I hope that's helpful to someone besides me. Thanks to everyone who contributed.
I don't think it's forced anywhere. I had a look too, it's tricky because there's not one paper on constexpr in that list; they all seem to add/remove from the previous collection of papers.
I think the general idea is when the inputs to the constexpr function are constexpr themselves, it'll all be done at compile time; and by extension non-function constexpr statements, which are literal anyway will be run at compile time if you're using a half intelligent compiler.
If a constexpr function or constructor is called with arguments which
aren't constant expressions, the call behaves as if the function were
not constexpr, and the resulting value is not a constant expression.
from wikipedia
which in seem to get the info from this pdf:
constexpr functions: A constexpr function is one which is “suf-
ficiently simple” so that it delivers a constant expression when
called with arguments that are constant values (see §2.1).

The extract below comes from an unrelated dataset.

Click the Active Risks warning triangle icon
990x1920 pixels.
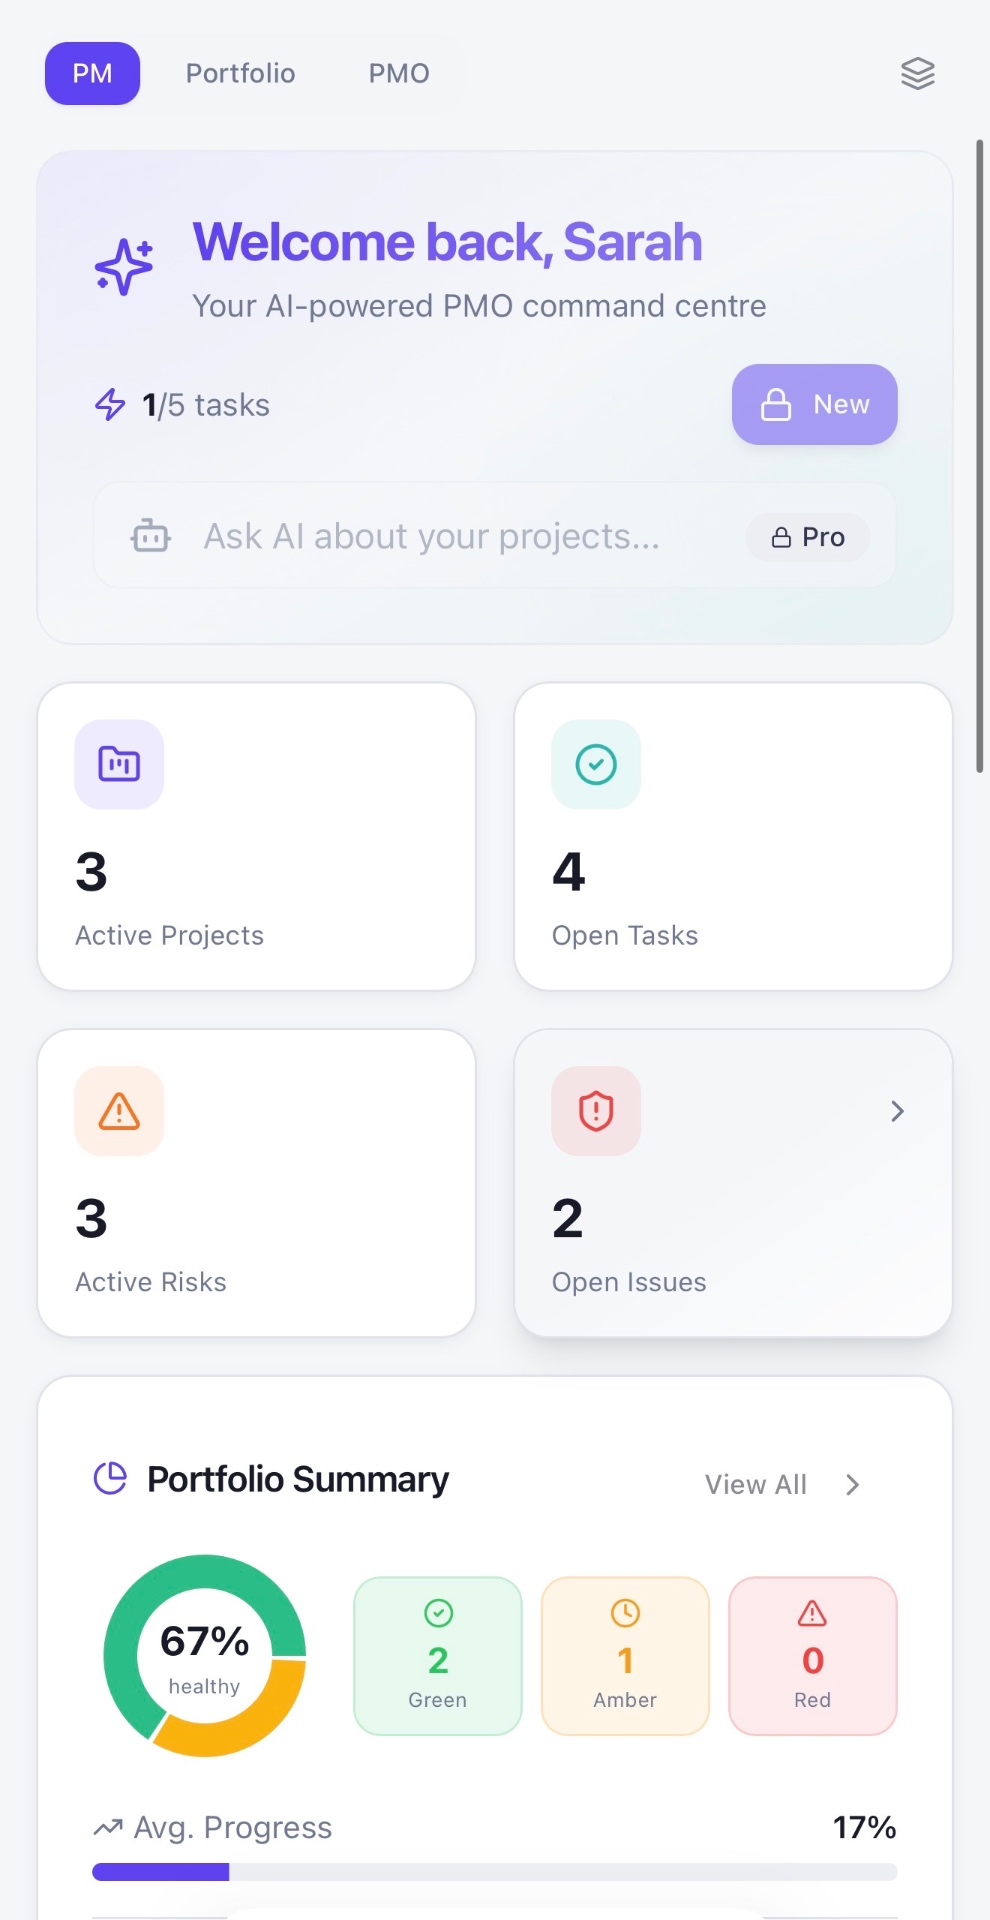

With the new C++11 standard, when should I use the inline keyword over the constexpr keyword? Does the constexpr keyword offer any additional optimization over inline, or does it merely assert that things must be computed at compile-time?

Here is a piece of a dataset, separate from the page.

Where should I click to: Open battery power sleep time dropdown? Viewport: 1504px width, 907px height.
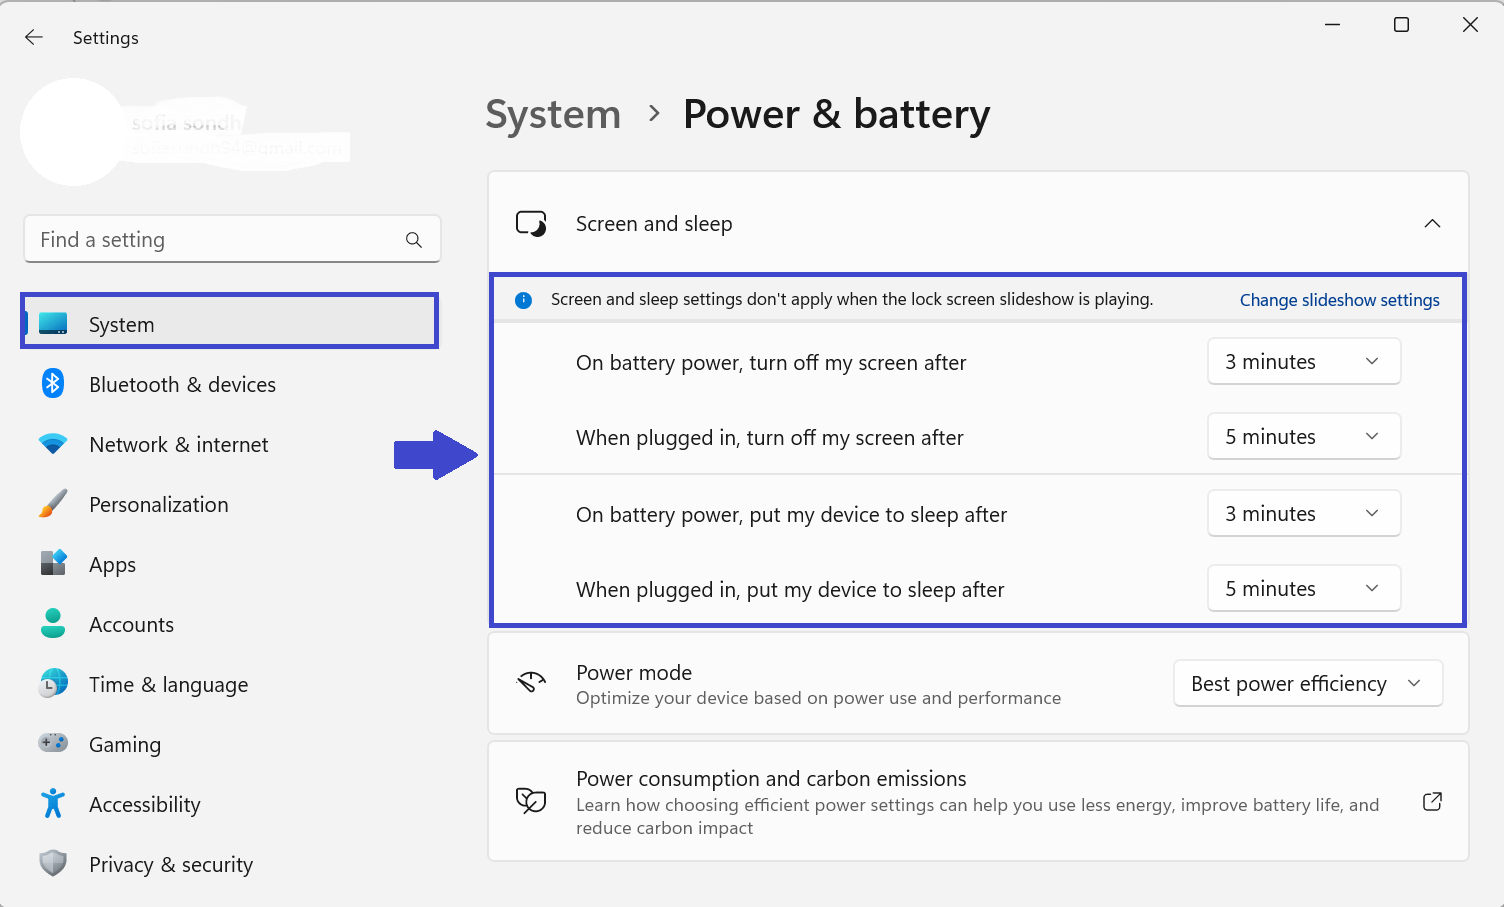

Why does constexpr work on the GCC in some cases where the call is not constant, such as calling foo(x) on a non-constexpr variable? Is this a bug in the GCC or is it actually part of the standard?

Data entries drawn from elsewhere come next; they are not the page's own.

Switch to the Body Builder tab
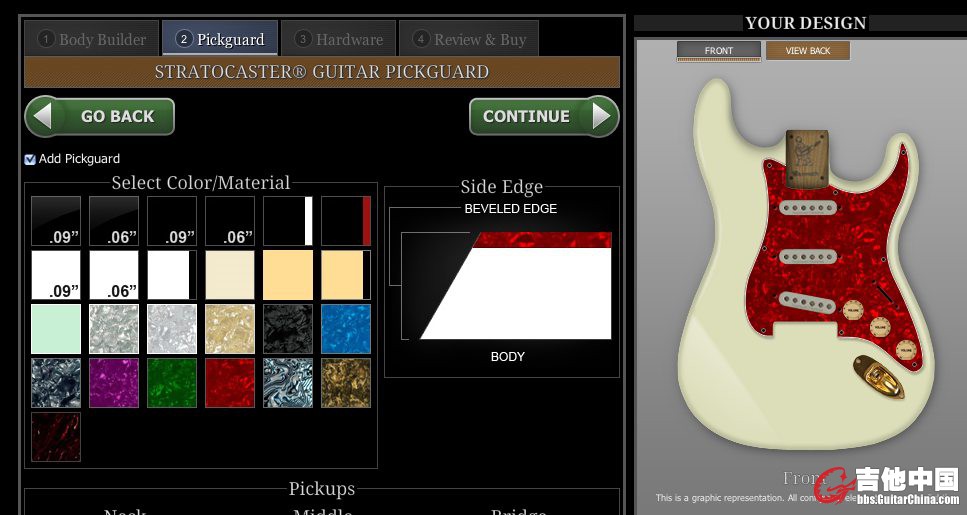This screenshot has width=967, height=515. tap(92, 39)
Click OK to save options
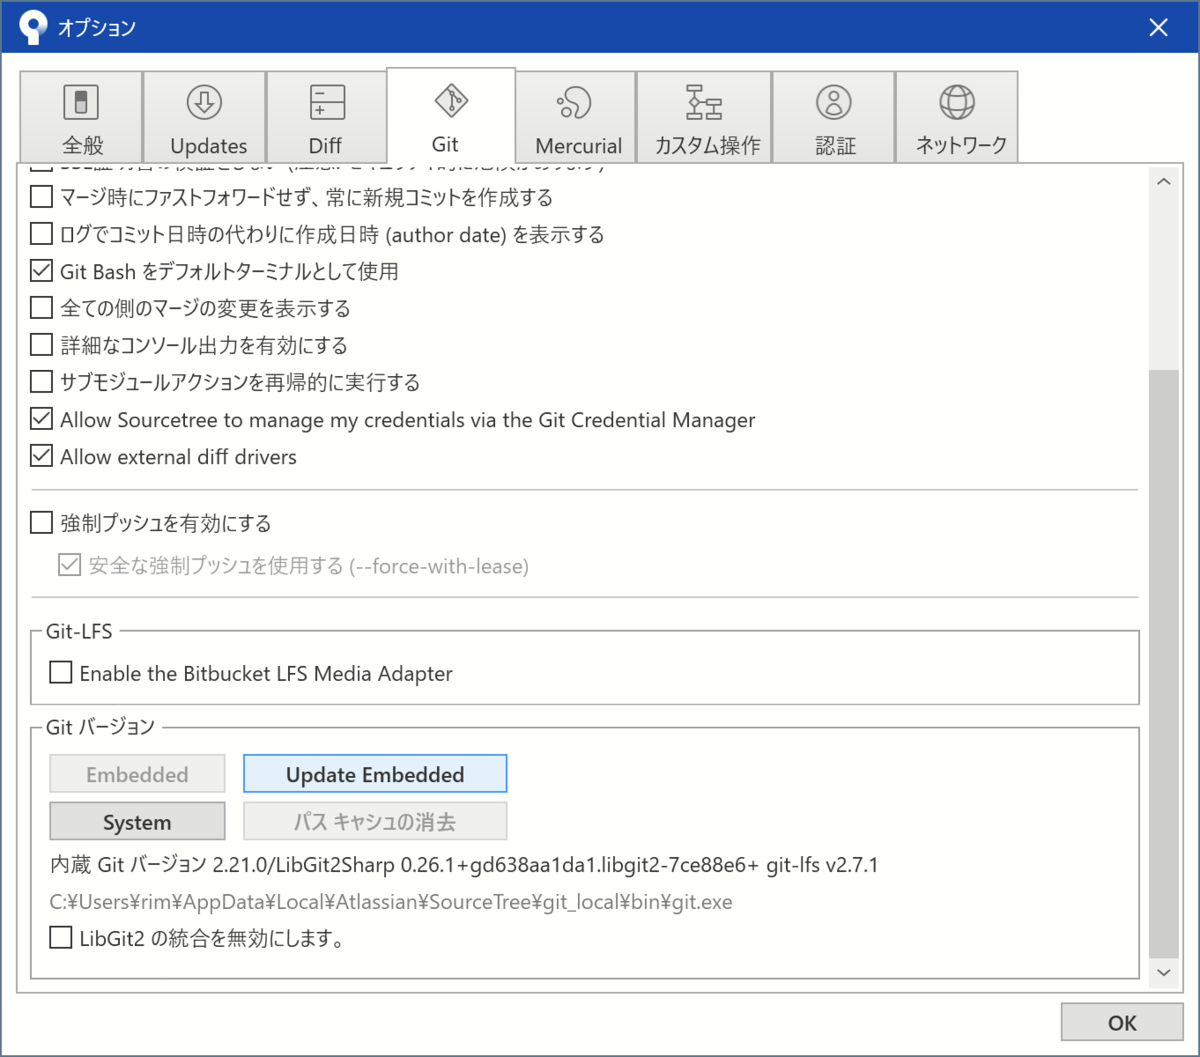The height and width of the screenshot is (1057, 1200). click(1121, 1022)
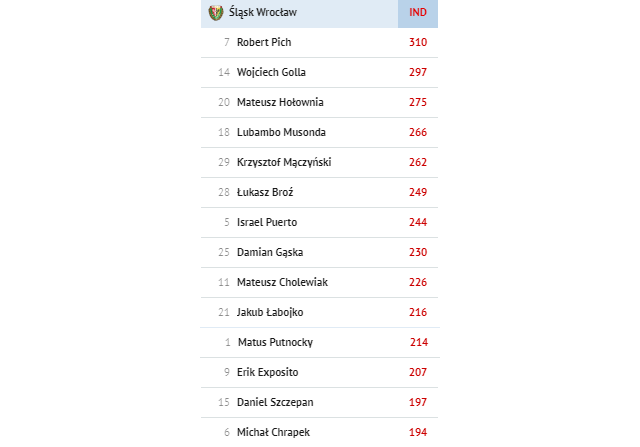Click the IND value 297 for Golla
Image resolution: width=640 pixels, height=447 pixels.
tap(418, 72)
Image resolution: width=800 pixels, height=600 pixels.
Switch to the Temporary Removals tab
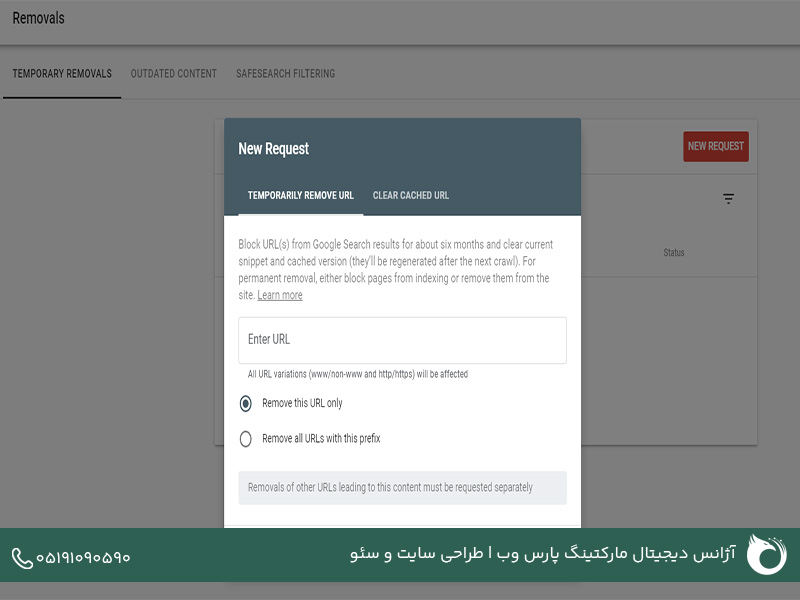point(62,74)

Asserting that something can be computed at compile-time is a pretty strong kind of optimization.
Inlining merely removes a function call, by copy/pasting the function body into the call site. The function body still has to be executed, you just save the overhead of a function call.
But if you make the same code be evaluated at compile-time, it is free at runtime.
But neither inline nor constexpr are primarily about optimization. inline's main purpose is to suppress the one-definition-rule, so that functions can be defined in headers (which is useful for templates, and incidentally, also makes the inlining optimization easier)
And constexpr is there because it is useful in metaprogramming, and incidentally, it may help the compiler better optimize the code, by moving more computations to compile-time.
To quote wikipedia:
C++0x will introduce the keyword constexpr, which allows the user to
guarantee that a function or object constructor is a compile-time
constant.
Mark functions inline if they are super short. Mark functions as constexpr if the results are required at compile time. (Template parameters or array sizes). I believe a function can be both if needed.
A constant expression function or constructor can be called with
non-constexpr parameters. Just as a constexpr integer literal can be
assigned to a non-constexpr variable, so too can a constexpr function
be called with non-constexpr parameters, and the results stored in
non-constexpr variables. The keyword only allows for the possibility
of compile-time constancy when all members of an expression are
constexpr.
So, GCC is not incorrect in this.
While inline says to the compiler "This function is used somewhere in this translation unit and is not public to other object files", it is likely that the compiler inserts the body of the function into the caller. constexpr functions say to the compiler "This function has no side effects and does not depend on preconditions other than the parameter itsself."
constexpr variables just say "This variable does not change and its data can be included into the code.". However it makes a difference if you define a constexpr variable in a function static or nonstatic, eg. if a constexpr array is nonstatic, gcc just moves the data with hardcoded mov-instructions onto the stack, while static constexpr just stores the data in the .text-section.
Lambda expressions without capture assigned to a variable can be constexpr other than with capture, because without they need no memory to save the capture and they work like an empty class with overloaded operator() (but they can even be casted to plain function pointers with a simple unary plus: +[]{}).